每一项统计均包括总量统计,平均速率,最近一分钟速率,最近5分钟速率,最近15分钟速率。
----------Messages in /sec---------- TotalCount: 1701 MeanRate: 0.00 OneMinuteRate: 0.16 FiveMinuteRate: 0.05 FifteenMinuteRate: 0.02 ----------Bytes in /sec---------- TotalCount: 176547 MeanRate: 0.07 OneMinuteRate: 12.90 FiveMinuteRate: 3.98 FifteenMinuteRate: 1.43 ----------Bytes out /sec---------- TotalCount: 171300 MeanRate: 0.06 OneMinuteRate: 0.00 FiveMinuteRate: 0.00 FifteenMinuteRate: 0.00 ----------Bytes rejected /sec---------- TotalCount: 0 MeanRate: 0.00 OneMinuteRate: 0.00 FiveMinuteRate: 0.00 FifteenMinuteRate: 0.00 ----------Failed fetch request /sec---------- TotalCount: 0 MeanRate: 0.00 OneMinuteRate: 0.00 FiveMinuteRate: 0.00 FifteenMinuteRate: 0.00 ----------Failed produce request /sec---------- TotalCount: 0 MeanRate: 0.00 OneMinuteRate: 0.00 FiveMinuteRate: 0.00 FifteenMinuteRate: 0.00 ----------Produce request in /sec---------- TotalCount: 1 MeanRate: 0.03 OneMinuteRate: 0.12 FiveMinuteRate: 0.18 FifteenMinuteRate: 0.19
JMX_Exporter + Prometheus + Grafana
JMX_Exporter 通过HTTP的方式暴露 metrics 数据, Prometheus 主动抓取 metrics 数据,Grafana对接Promethues的数据进行展示。

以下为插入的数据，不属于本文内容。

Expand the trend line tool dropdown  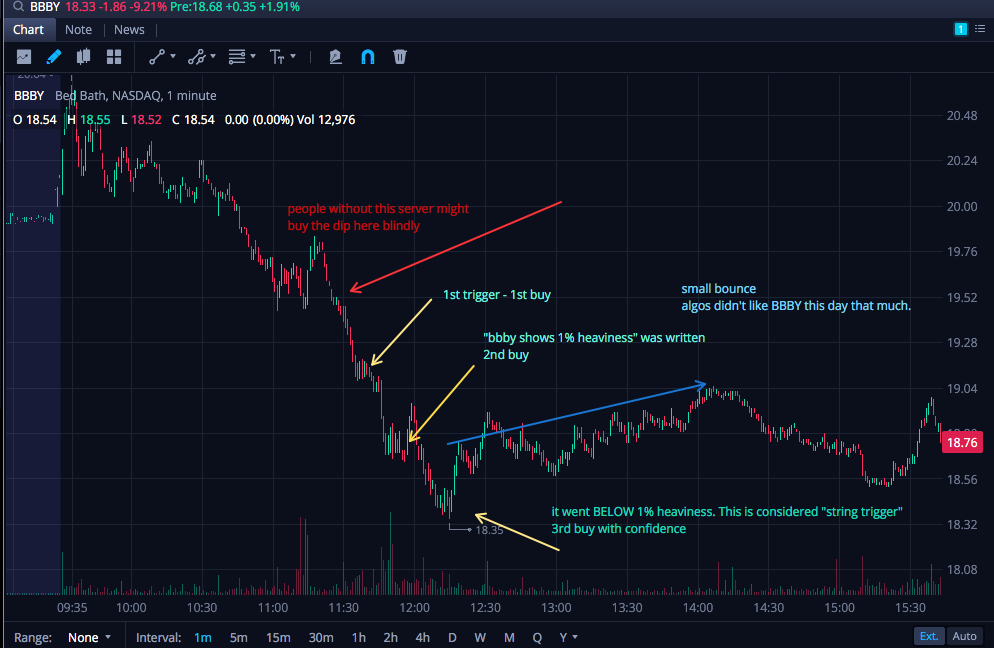tap(173, 56)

confluent公司提供了一个demo示例,通过docker-compose快速搭建JMX_Exporter + Prometheus + Grafana监控框架,github地址:https://github.com/confluentinc/jmx-monitoring-stacks
Jolokia + Elasticsearch + Kibana
Jolokia也是通过JMX的方式来获取Kafka运行状态指标,通过Elasticsearch做数据的存储,搜索,Kibana做图表的展示。
Confluent Control Center
Confluent 公司发布的 Control Center, 这是目前已知的最强大的Kafka 监控框架。2014 年,Kafka 的 3 个创始人 Jay Kreps、Naha Narkhede 和饶军离开 LinkedIn 创办了 Confluent 公司,专注于提供基于 Kafka 的企业级流处理解决方案。
Control Center 不但能够实时地监控 Kafka 集群,而且还能够帮助你操作和搭建基于 Kafka 的实时流处理应用。更棒的是,Control Center 提供了统一式的主题管理功能。你可以在这里享受到 Kafka 主题和 Schema 的一站式管理服务。
Kafka Eagle
Kafka Eagle是由国人维护的,目前还在积极地演进着。根据 Kafka Eagle 官网的描述,除了提供常规的监控功能之外,还开放了告警功能(Alert),非常值得一试。